**Document**
****************
# HMSO Sovereign House. Norwich. Permission visit. Dec 12



## Black Shuck (Dec 29, 2012)

This was a fantastic chance to explore with some of Norfolks best photographers Sovereign House in Norwich, a large 1960's built carbuncle on the city skyline. Here's some history.....Her Majesty's Stationery Office was originally the official publishing and stationery department of the Government of the United Kingdom. It was also considered to be one of the main print buyers, printers and suppliers of office equipment in the U.K.
Sovereign House was built in the 1960's for the HMSO, upon completion they moved most of the main operations to Norwich from London in the 1970's.
The now disused office building in Norwich's Anglia Square, has had at least three plans proposed for its use, all of which have rejected by Norwich City Council. The future of the site is now, at the time of writing December 2012, written on the wall for Demo.







Sovereign House seen from the outside, is very imposing.






The rather imposing foyer in rather funky colours!
















Here is what's left of the bar and social club!














































This is what's left of the canteen






This is the stripped out kitchen











Well thanks for looking peeps


----------



## stmilloy (Dec 29, 2012)

Good report. Interesting 1960's appearance.


----------



## Black Shuck (Dec 29, 2012)

Thanks, it's not all that aesthetically pleasing, but a good place all the same.!


----------



## flyboys90 (Dec 29, 2012)

These 60,s buildings seem to overpower everything not in a nice way! great pics.


----------



## Black Shuck (Dec 29, 2012)

Thanks Flyboys. that was a long explore over 7 floors.


----------



## UE-OMJ (Dec 29, 2012)

I like that  Cant quite see where a straight building has curved corridors/rooms though


----------



## Black Shuck (Dec 29, 2012)

Well thanks OMJ, but two rooms of this office were exactly that!


----------



## fleydog (Dec 29, 2012)

Very different from most things I see on this excellent site, so well worth recording, thank you. I was most struck by how utterly soulless the place seems - that is the difference. Clearly the 60's/ 70's represent a low spot in British architecture, I don't imagine anyone could mourn this buildings' demise.


----------



## Black Shuck (Dec 29, 2012)

fleydog said:


> Very different from most things I see on this excellent site, so well worth recording, thank you. I was most struck by how utterly soulless the place seems - that is the difference. Clearly the 60's/ 70's represent a low spot in British architecture, I don't imagine anyone could mourn this buildings' demise.



It is quite a carbuncle on the Norwich skyline, yet I think it still needs to be recorded before it's demolished!


----------



## Bones out (Dec 29, 2012)

You managed to avoid all the needles dear chap??


----------



## Black Shuck (Dec 29, 2012)

Bonesout said:


> You managed to avoid all the needles dear chap??



I didn't see a single hypodemic nurdle all day!


----------



## MrDan (Dec 29, 2012)

UE-OMJ said:


> I like that  Cant quite see where a straight building has curved corridors/rooms though



Good point, why on earth are the corridors curved? :/ 
Though a nice report, I can't imagine anyone too upset about the demo, you can definitely tell what era this was built in, and its not good!


----------



## addictedmedia (Dec 29, 2012)

well done great report and been looking at this building for a bit of time


----------



## Black Shuck (Dec 29, 2012)
****************
**Dataset excerpt**
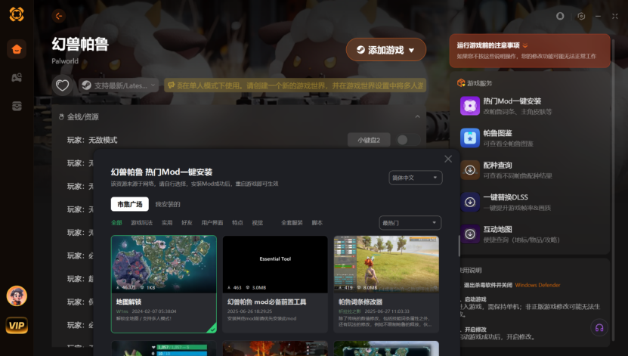The height and width of the screenshot is (356, 628).
Task: Filter mods by 游戏玩法 category
Action: coord(141,223)
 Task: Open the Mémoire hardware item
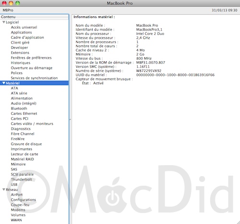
****************
Return, word for word, the passage of the Sovereign House thread starting with "## stmilloy (Dec" and going on through "all the same.!".

**Response to this exercise**
## stmilloy (Dec 29, 2012)

Good report. Interesting 1960's appearance.


----------



## Black Shuck (Dec 29, 2012)

Thanks, it's not all that aesthetically pleasing, but a good place all the same.!